McConnell began by discussing the devastation caused by World War II—tens of millions dead, tens of millions more displaced, food shortages, hyperinflation—and how “America’s leaders realized that our interests and those of our European allies were intertwined, whether we liked it or not.”
“American security and stability depends on European security and stability,” he continued. “Not least because conflict with Nazi Germany was immediately succeeded by the threat of conflict with the Soviet Union. Millions of people in Eastern Europe went under Nazi tyranny to live under Soviet tyranny.”
In the late 1940s, polls showed that “the American people understood the stakes,” McConnell said, rightly viewed Russia as a threat and supported a “mutual defense pact” with our “Western European friends” — as far as NATO’s Article 5, which “pledges mutual aid in case of attack by all member nations.”
“The American people knew the cost of war,” McConnell insisted. “And they knew they wanted to keep the peace.”
Other NATO members have “transformed deeply” in recent years, he said, “dramatically” increasing their defense spending to share the burden more proportionately, so “the newest members of NATO, Sweden and Finland, are each on track to meet the alliance’s new spending targets years ahead of schedule,” and our European allies “continue to support America in war. 10 to 1.”
Specifically on the matter of Greenland, McConnell said that Trump is “correct that Arctic security is a key concern in our strategic competition with major rivals, and he will find a similar interest in Arctic security among allies like Denmark, which is investing billions of dollars in its capacity in the region.”
“The Danes have been close partners in the Arctic since World War II,” he said, “and brave Danish soldiers have fought and died in America’s wars in Afghanistan and Iraq.”
These are the “closer ties” that “make America’s broader reach in the Arctic possible,” McConnell argued, “and the only thing I’ve heard from this administration that we need from Greenland is that its sovereign people are unwilling to give it to us.”
Therefore, he continued, trying to take control of Greenland would mean “burning the hard-won confidence of loyal allies in return without making any meaningful changes to US access to the Arctic,” and he predicted some significant and “disastrous” consequences.
It was “more than Greenland” and “more than America’s relationship with its highly capable Nordic allies,” he said. “It’s about whether the United States wants to face a constellation of strategic adversaries with capable allies — or commit an unprecedented act of strategic self-harm and go it alone.”

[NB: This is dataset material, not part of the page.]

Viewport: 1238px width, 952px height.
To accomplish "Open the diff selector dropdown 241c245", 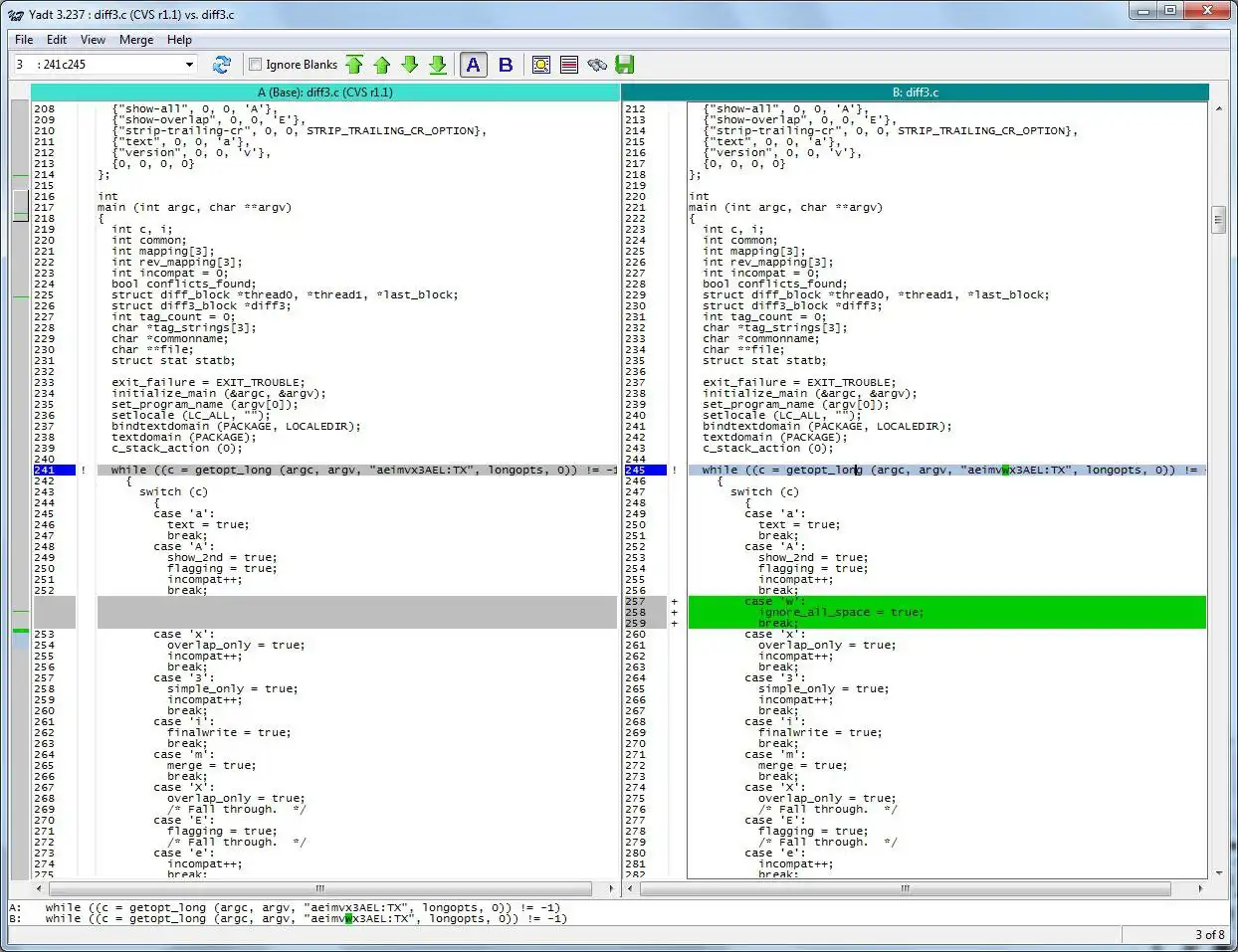I will (x=189, y=65).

Any “good progress” Trump has made in pressuring our allies to increase their defense spending “will not be for naught if his administration’s ill-advised threat about Greenland shatters the confidence of our allies,” McConnell predicted, adding that “pursuing this provocation from Afghanistan will be even more devastating to the president’s legacy.”

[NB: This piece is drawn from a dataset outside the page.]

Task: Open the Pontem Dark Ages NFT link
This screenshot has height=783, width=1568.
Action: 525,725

McConnell cited several recent polls that showed Americans did not support taking Greenland but viewed NATO alliances favorably, including fulfilling Article 5 obligations to participate in a military response if a NATO member is attacked.
The American people “already understand the stakes,” and “anyone who will listen knows that when they say peace through force, they are saying what President Reagan meant: ‘Leading with moral clarity, and a clear distinction between aggressors and victims. Investing in the arsenal of democracy, and equipping friends to fight for them. Preparing to win wars and prepare to win all.'”
Watch the video above via YouTube.
The post Mitch McConnell dismisses Trump’s Greenland ambitions in scathing floor speech: Would be an ‘unprecedented act of strategic self-harm’ appeared first on Mediaite.